Alcohol is a factor in many categories of injury. Alcohol intoxication is frequently associated with injuries from falls, fires, drowning, overdoses, physical and sexual abusements, occupational accidents, traffic accidents and domestic violence. In many instances, for forensic purpose, it may be necessary to establish whether the patients have consumed alcohol that would have been the reason for the injury/accidents. Combining rapidity and reliability, alcohol saliva strip test (AST) has been put forward for the detection of alcohol in saliva for blood alcohol concentration (BAC).
Now a days alcohol-attributable injuries and violence are of growing concern as alcohol is a factor in many categories of injury . Each year it is responsible for about 2.3 million premature deaths worldwide. Injuries – both unintentional and intentional – account for more than a third of the burden of disease attributable to alcohol consumption. These include injuries from road traffic crashes, burns, poisoning, falls and drowning as well as violence against oneself or others. The impact of alcohol-related injuries affects not only those who are intoxicated at the time of injury occurrence, but also those who fall victim to their behavior [2,3]. Alcohol consumption has been steadily increasing in developing countries like India and decreasing in developed countries since the 1980’s . At a snapshot, the scenario of alcohol consumers in India stands at greater than 62.5 millions during 1970’s that has increased by 106.7% over the 15-year period from 1970 to 1996 and continues to increase at the same pace to the present [5-7].
People drink at an earlier age than previously. The mean age of initiation of alcohol use has decreased from 23.36 years in 1950 to 1960 to 18.45 years in 2010. Changing social norms, urbanization, increased availability, high intensity mass marketing and relaxation of overseas trade rules along with poor level of awareness related to alcohol has contributed to increased alcohol use.

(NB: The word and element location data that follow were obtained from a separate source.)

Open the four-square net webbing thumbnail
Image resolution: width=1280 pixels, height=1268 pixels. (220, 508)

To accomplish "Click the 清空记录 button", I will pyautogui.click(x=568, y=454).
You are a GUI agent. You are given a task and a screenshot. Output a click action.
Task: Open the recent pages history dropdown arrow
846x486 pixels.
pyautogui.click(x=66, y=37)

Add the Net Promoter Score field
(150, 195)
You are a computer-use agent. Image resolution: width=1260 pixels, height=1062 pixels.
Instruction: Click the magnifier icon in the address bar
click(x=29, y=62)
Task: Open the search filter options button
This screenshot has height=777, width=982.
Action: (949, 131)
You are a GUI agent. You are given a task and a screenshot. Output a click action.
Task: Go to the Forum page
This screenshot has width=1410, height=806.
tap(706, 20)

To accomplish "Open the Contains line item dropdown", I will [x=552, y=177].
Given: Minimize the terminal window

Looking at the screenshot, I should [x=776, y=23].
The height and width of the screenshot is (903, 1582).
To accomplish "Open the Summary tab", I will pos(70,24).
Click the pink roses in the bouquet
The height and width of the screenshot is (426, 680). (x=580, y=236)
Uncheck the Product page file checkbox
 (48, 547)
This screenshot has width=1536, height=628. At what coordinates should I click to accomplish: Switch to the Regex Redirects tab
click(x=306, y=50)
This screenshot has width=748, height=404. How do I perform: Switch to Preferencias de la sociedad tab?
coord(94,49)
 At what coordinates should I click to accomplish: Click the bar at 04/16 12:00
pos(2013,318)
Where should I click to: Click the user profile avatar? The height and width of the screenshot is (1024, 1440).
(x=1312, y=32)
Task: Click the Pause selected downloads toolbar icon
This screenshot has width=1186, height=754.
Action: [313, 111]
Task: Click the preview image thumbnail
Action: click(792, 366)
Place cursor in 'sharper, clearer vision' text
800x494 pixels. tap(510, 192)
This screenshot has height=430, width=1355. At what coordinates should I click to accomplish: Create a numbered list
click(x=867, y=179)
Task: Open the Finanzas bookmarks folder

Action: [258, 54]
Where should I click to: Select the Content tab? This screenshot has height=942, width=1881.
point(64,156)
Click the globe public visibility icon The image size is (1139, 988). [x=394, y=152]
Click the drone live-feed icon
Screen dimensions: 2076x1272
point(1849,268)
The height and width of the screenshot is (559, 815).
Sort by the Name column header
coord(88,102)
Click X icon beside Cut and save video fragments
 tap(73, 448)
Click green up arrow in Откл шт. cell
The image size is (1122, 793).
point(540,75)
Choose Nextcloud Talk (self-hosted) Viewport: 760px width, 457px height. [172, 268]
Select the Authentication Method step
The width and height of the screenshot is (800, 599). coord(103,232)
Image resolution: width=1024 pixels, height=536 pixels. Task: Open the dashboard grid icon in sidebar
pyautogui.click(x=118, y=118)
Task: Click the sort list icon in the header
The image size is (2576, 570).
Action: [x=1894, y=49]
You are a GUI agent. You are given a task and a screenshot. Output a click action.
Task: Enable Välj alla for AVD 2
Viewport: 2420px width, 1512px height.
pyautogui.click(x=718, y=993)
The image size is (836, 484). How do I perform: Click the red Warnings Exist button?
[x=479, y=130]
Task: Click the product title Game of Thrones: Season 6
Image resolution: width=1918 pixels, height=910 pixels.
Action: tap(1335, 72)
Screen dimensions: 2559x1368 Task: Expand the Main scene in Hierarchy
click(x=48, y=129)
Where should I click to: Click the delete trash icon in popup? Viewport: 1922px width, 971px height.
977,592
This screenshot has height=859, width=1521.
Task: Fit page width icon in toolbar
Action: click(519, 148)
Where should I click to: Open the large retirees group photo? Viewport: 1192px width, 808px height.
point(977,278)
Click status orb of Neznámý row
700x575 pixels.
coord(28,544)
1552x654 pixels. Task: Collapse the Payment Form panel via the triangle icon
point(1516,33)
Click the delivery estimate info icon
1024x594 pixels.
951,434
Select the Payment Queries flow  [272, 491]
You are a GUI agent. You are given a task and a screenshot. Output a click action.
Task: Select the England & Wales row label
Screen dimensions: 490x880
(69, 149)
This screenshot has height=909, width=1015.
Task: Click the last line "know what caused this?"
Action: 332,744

This alcohol use was associated with 94% of incidents of self harm, 54% of non-specific, 47% of collapses, 50% of assaults, and 50% of patients admitted to hospital [5-7]. In many instances, for investigation purpose, it may be necessary to establish whether the patients/subjects have consumed alcohol that would have been the reason for the injury/accidents.
The blood alcohol concentration (BAC) is a direct measure of the alcohol level for various purposes like forensic, work place, medical and research settings; and several new technologies have been developed for estimating the same. The most preferable method for quantitative measurement of alcohol is gas chromatography for whole blood. However it is time consuming, expensive and requires skills in laboratory techniques. To date, noninvasive methods for quantitatively estimating BAC have primarily used breath testing/breathe meters. Although a breath analyzer provides a rapid result, it requires calibration on a regular basis and patient cooperation which may be difficult in combative or comatose patients . Combining rapidity and reliability, alcohol saliva strip test (AST) has been put forward for the determination of blood alcohol concentration (BAC) by detecting alcohol in saliva which can be helpful in forensic investigations as an aid.